Word for word, copy the lines from the one with "At what coordinates should I click to accomplish: Select the All" to the last line of the data below, counting both, and keep every picture out.

——————————

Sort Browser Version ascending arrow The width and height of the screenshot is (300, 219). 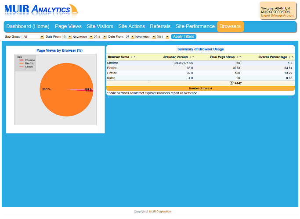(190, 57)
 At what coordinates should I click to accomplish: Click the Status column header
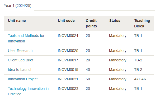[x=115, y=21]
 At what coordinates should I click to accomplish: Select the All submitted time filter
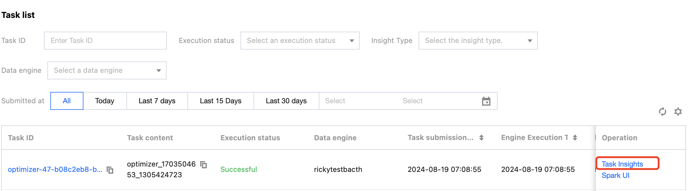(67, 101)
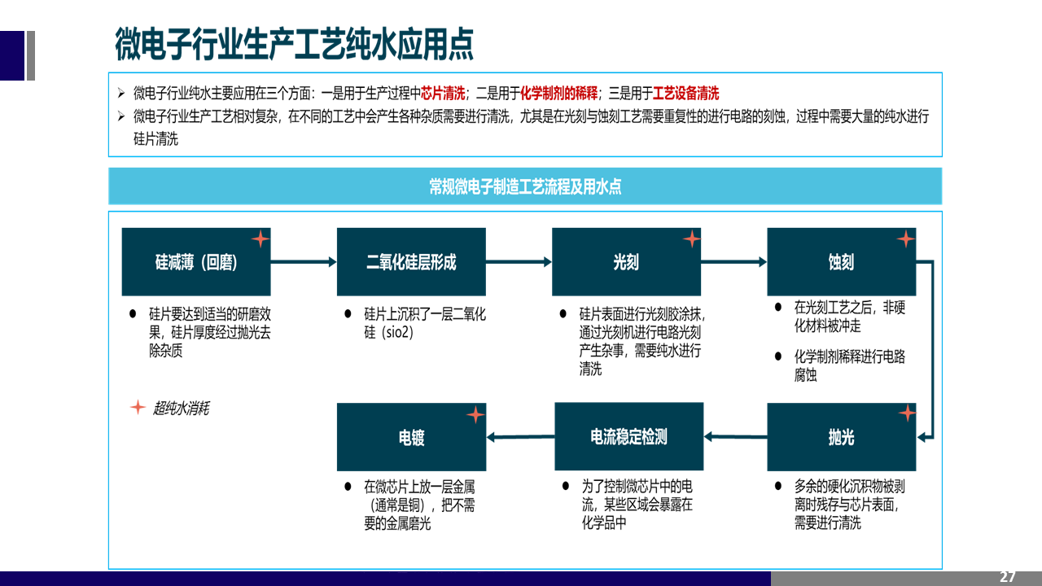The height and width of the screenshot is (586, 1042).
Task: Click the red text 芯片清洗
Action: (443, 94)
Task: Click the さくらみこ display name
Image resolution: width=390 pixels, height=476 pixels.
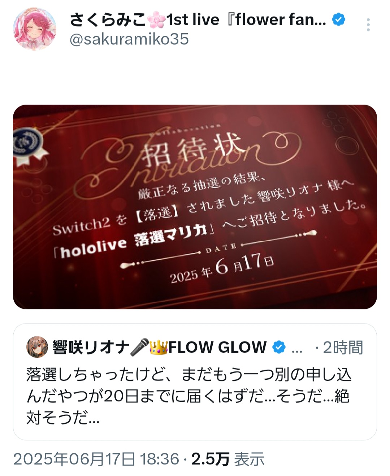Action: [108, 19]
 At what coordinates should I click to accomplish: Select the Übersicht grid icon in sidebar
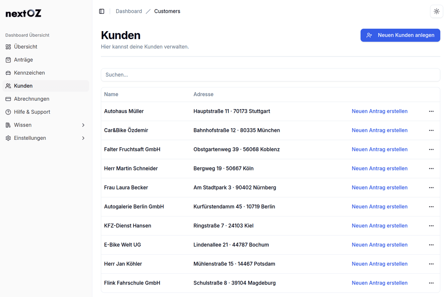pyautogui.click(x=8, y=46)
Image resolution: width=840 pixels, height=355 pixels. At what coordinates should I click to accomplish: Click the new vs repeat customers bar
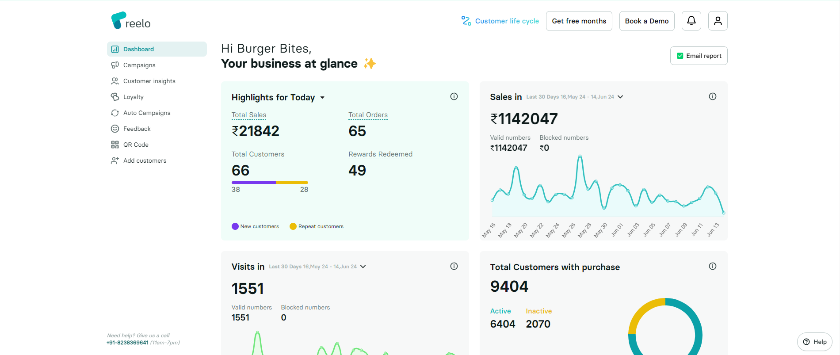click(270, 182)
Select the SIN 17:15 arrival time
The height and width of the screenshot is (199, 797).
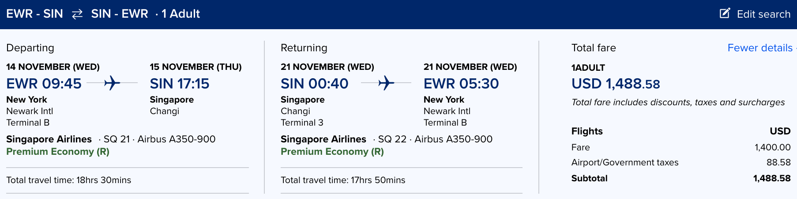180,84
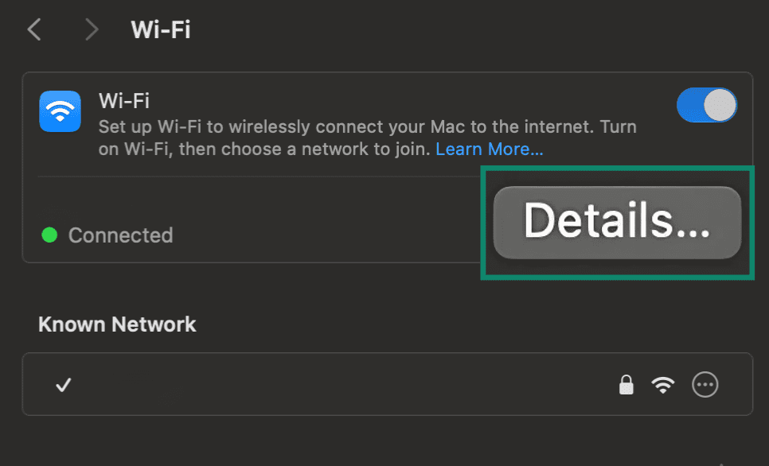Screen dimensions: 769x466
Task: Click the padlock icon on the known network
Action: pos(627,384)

——————————

RESPONSE TO THIS TASK:
 At what coordinates should I click to accomplish: Select the All submitted time filter
(67, 101)
The height and width of the screenshot is (586, 1042).
Task: Click the red text 芯片清洗
Action: (443, 94)
Task: Click the さくらみこ display name
Image resolution: width=390 pixels, height=476 pixels.
Action: [108, 19]
 At what coordinates should I click to accomplish: Select the Übersicht grid icon in sidebar
pyautogui.click(x=8, y=46)
Image resolution: width=840 pixels, height=355 pixels. At what coordinates should I click to accomplish: Click the new vs repeat customers bar
click(270, 182)
Select the SIN 17:15 arrival time
The height and width of the screenshot is (199, 797).
180,84
Screen dimensions: 769x466
Task: Click the padlock icon on the known network
Action: pos(627,384)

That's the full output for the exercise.